We can no longer hesitate on the Gaza Strip - comment

Our room to maneuver is diminishing and time works against us.

A Palestinian demonstrator uses a sling to hurl back a tear gas canister fired by Israeli troops during a protest at the Israel-Gaza border fence (photo credit: REUTERS/IBRAHEEM ABU MUSTAFA)
A Palestinian demonstrator uses a sling to hurl back a tear gas canister fired by Israeli troops during a protest at the Israel-Gaza border fence
The new government will certainly seek to revert to its predecessor’s agenda. However, the time bomb that is Gaza requires a paradigm shift and its placement as a focal point of national decision-making.

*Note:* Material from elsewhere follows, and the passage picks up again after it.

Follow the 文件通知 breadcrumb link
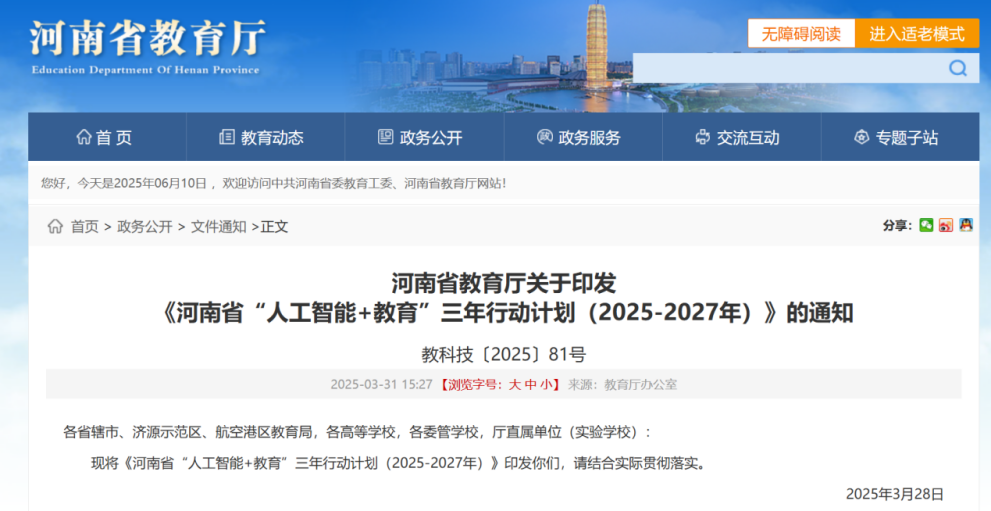[219, 227]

Eighteen years have passed since the start of the launch of rockets into Sderot. Since then Hamas has become an organized army with significant capabilities, operating in accordance with strategic objectives. In the offensive arena, it has set itself the goal of growing in strength in terms of its rocket capability in order to allow it to threaten and paralyze the routine of life in Israel. In the defensive arena, it aspires to deter Israel from a general confrontation because of the fear of the price in bloodshed that such a confrontation would claim.
Hamas is close to achieving its objectives. The freedom of action it exercises – from breaches of public order around the fence and to the sporadic firing of rockets into the center of the country – indicates the confidence of its leaders in establishing a balance of terror vis-à-vis Israel. This is the result of our policy of suppressing the problem and treating Hamas as a tactical nuisance. This policy – whether or not it was right at the time – must change.
The Gaza Strip has long since been more than a tactical nuisance. The determination we demonstrate in demarcating red lines in the Syrian arena, where we do not overlook even random shooting toward the Golan Heights by the Iranians and their proxies, must also be expressed here. Hamas’s light finger on the rocket “trigger,” its proven ability to disrupt the routine of life in the country in the blink of an eye, and to paralyze air traffic – all sharpen the understanding that this threat has become unacceptable. It seriously erodes our deterrent power and causes cumulative attrition damage to an extent not even reached by the Iranians.
The dilemma is complex. On the one hand, occupation of the Gaza Strip and the removal of Hamas are possible; not without a price, but the IDF is a very strong army and is up to the task. However, our history has proven that occupation of a territory in order to eradicate hostile entities has not led to moderate regimes and has forced our continued presence for many years. On the other hand, the option of recognizing the legitimacy of Hamas as a partner in dialogue and for entering into negotiations in order to create new conditions in the field, has so far been inconceivable.
THESE ARE questions awaiting the political leaders who need to consider the degree of political merit and the derived costs.
We can no longer allow ourselves to hesitate. Our room to maneuver is diminishing and time is working against us. Moreover, the population of Gaza itself – almost two million inhabitants – is showing signs of being a powerful time bomb that could explode in all our faces and at a magnitude that is totally beyond control – not by Hamas and not by us. With unemployment at about 60% and no hope, the population is even losing the fear of Hamas. When its patience is exhausted, chaos will reign in the Gaza Strip and on the border fence. This could ignite riots in Judea and Samaria, too, and lead to escalation and a popular uprising of an extent not previously seen.
It is clear, therefore, that the policy of postponing the end is over. A two-stage plan is required in which operation of the second stage will be conditional on the success or failure of the first.
First, there must be recognition of and dialogue with Hamas with the objective of trying to alleviate the anger and despair of the population and to distance the moment of collapse by creating levers of hope. The implementation of the effort should be conditional on arrangements that lead to disarmament and demilitarization of the Gaza Strip. This is not a romantic notion coming from “peacemakers,” but one that is of primary Israeli interest that needs to be presented as a “last chance” program. Failure of this stage will legitimize the second stage in which we will have to take military and political action to remove Hamas and forcibly disarm Gaza.
At this time the most important decision is the decision to decide!
A political-security group – headed by veteran and experienced Prime Minister Benjamin Netanyahu; the apparent Defense Minister Avigdor Liberman, who brings with him experience, creativity and determination; and Chief of Staff Aviv Kochavi, a brave commander who knows the Strip well – could successfully lead to such a two-stage plan. The plan, in both its stages, must integrate into the important and welcome American peace plan, including assigning to Egypt the responsibility of rehabilitating the Gaza Strip following its occupation.
Postponing the end will eventually light a fire of the sort that no supertanker will be able to contain.
The writer is a retired major-general who served as head of the Operations Branch and as commander of the Gaza Division.